> Dataset entries:
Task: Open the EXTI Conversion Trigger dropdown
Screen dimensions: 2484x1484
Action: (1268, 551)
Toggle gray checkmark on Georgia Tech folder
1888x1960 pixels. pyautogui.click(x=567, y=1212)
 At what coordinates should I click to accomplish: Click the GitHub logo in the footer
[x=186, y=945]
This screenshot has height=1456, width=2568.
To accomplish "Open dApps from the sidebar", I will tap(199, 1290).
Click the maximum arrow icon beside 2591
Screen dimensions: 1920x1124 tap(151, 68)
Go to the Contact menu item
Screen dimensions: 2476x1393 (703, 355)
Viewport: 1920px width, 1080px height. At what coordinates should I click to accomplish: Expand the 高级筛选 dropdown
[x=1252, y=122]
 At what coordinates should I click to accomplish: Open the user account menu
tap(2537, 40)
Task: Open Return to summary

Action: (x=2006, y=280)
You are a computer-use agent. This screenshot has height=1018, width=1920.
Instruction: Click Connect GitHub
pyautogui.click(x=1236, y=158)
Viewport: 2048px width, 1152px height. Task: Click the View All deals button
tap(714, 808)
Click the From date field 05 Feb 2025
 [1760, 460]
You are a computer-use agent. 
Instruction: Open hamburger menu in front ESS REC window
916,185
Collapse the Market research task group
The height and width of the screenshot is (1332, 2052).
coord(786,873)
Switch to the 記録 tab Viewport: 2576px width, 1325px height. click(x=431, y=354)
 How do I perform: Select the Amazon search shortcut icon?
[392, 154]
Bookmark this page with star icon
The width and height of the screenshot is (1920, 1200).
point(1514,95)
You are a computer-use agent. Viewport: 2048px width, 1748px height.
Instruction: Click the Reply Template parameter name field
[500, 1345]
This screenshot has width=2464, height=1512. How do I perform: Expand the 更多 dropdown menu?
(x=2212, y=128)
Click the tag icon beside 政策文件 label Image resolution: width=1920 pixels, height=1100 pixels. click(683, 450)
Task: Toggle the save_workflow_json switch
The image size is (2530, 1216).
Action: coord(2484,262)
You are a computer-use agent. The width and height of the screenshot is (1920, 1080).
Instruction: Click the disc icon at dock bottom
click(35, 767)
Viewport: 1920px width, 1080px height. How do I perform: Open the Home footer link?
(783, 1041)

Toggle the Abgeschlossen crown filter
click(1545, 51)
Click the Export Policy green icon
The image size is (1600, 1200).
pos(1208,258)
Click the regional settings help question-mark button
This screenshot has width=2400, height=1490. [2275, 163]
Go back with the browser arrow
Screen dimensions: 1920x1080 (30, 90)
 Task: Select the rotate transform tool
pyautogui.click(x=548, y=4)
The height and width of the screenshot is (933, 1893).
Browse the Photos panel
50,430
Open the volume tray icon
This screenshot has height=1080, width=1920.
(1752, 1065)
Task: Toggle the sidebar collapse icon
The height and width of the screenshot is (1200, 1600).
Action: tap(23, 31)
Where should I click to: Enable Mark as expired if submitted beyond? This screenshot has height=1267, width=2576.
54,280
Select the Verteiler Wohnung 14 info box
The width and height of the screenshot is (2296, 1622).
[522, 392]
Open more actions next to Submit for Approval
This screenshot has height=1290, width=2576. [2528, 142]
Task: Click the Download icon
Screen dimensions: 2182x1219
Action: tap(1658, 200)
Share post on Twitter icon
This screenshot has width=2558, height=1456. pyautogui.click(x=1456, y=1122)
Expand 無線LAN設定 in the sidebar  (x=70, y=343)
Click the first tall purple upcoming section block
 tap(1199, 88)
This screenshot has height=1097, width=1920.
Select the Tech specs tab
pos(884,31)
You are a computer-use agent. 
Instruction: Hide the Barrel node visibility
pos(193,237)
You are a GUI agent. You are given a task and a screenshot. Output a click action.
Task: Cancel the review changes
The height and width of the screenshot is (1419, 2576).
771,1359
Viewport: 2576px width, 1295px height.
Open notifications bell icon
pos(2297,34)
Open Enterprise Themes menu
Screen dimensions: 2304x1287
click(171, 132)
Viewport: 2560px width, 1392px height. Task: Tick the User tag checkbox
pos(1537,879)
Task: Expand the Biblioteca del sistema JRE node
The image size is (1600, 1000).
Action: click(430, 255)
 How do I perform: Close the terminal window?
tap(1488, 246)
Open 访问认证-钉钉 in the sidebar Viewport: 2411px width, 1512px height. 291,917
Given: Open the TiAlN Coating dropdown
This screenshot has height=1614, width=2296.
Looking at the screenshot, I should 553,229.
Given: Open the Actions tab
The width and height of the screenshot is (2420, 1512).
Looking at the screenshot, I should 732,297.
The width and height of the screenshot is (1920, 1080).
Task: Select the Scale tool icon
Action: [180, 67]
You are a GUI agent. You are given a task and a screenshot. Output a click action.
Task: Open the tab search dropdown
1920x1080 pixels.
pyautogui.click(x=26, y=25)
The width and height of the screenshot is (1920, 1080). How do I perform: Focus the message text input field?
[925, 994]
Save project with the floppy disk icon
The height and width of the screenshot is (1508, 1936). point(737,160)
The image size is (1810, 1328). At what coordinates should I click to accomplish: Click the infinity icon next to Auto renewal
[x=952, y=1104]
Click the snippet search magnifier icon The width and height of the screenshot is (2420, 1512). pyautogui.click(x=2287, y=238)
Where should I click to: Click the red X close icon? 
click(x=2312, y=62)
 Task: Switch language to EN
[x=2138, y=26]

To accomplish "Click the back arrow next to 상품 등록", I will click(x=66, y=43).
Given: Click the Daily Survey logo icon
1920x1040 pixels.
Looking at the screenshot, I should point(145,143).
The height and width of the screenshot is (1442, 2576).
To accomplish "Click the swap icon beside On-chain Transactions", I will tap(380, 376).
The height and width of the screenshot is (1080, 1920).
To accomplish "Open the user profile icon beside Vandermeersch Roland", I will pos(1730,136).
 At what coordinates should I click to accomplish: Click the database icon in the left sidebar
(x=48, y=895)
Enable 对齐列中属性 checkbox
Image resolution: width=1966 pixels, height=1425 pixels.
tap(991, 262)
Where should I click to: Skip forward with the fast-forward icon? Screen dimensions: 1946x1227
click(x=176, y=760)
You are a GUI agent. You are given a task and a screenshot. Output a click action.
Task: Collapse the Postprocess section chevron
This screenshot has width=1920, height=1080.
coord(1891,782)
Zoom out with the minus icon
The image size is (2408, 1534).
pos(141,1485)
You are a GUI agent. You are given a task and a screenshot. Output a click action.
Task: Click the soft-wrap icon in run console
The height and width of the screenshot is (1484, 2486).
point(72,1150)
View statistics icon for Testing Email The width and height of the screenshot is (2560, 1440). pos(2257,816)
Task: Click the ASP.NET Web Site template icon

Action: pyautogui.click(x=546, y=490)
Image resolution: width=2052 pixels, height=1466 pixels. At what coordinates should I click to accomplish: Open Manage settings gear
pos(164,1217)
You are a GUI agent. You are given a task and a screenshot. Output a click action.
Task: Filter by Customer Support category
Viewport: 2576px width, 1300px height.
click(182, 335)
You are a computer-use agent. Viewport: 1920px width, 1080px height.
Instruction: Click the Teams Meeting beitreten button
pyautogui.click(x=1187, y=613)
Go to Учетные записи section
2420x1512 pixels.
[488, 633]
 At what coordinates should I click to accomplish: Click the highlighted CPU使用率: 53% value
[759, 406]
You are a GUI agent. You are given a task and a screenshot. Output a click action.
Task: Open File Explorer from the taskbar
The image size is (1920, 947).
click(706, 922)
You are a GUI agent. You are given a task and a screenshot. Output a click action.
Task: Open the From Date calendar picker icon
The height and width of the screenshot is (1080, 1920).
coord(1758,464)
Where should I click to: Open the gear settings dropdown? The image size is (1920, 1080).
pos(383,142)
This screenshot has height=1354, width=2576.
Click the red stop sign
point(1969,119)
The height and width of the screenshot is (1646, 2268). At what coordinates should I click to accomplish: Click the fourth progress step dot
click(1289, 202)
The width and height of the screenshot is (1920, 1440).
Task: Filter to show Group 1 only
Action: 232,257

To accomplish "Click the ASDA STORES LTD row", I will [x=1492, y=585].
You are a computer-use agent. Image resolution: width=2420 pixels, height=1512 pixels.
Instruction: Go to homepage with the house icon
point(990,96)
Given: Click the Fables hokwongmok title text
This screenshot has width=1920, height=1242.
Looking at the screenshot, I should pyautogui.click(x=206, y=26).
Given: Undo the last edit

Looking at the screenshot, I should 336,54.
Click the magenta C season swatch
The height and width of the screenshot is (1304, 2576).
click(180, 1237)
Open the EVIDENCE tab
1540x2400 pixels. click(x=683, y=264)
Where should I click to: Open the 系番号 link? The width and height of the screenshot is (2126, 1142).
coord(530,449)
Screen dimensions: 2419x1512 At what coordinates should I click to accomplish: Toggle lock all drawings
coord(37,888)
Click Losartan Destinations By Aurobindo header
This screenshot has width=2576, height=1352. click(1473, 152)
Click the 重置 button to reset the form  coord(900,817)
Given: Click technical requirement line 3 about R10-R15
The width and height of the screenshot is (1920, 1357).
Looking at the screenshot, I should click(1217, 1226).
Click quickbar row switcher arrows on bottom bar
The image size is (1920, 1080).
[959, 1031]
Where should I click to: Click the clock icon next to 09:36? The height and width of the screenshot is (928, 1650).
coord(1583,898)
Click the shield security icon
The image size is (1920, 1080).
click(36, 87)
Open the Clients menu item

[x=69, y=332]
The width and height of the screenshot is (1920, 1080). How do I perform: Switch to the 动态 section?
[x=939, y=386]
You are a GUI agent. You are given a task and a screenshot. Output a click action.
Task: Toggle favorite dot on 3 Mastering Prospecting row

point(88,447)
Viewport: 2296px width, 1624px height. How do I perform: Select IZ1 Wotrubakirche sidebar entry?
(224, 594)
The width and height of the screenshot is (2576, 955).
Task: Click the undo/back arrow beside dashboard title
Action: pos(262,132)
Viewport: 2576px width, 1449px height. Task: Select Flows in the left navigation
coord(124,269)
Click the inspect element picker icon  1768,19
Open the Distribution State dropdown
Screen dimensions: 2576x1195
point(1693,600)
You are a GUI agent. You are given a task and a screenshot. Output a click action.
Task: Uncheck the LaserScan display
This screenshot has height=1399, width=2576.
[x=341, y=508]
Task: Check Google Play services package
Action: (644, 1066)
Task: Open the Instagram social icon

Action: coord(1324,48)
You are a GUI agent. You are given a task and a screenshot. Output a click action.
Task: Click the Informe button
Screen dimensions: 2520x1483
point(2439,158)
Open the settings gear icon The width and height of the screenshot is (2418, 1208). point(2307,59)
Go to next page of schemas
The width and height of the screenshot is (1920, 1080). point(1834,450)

> Task statement: Repeat word for word every line from the start of the entries to the line holding "This screenshot has height=1456, width=2568.", inclusive, and nothing else.

> Response for this exercise:
Task: Open the EXTI Conversion Trigger dropdown
Screen dimensions: 2484x1484
Action: (1268, 551)
Toggle gray checkmark on Georgia Tech folder
1888x1960 pixels. pyautogui.click(x=567, y=1212)
 At what coordinates should I click to accomplish: Click the GitHub logo in the footer
[x=186, y=945]
This screenshot has height=1456, width=2568.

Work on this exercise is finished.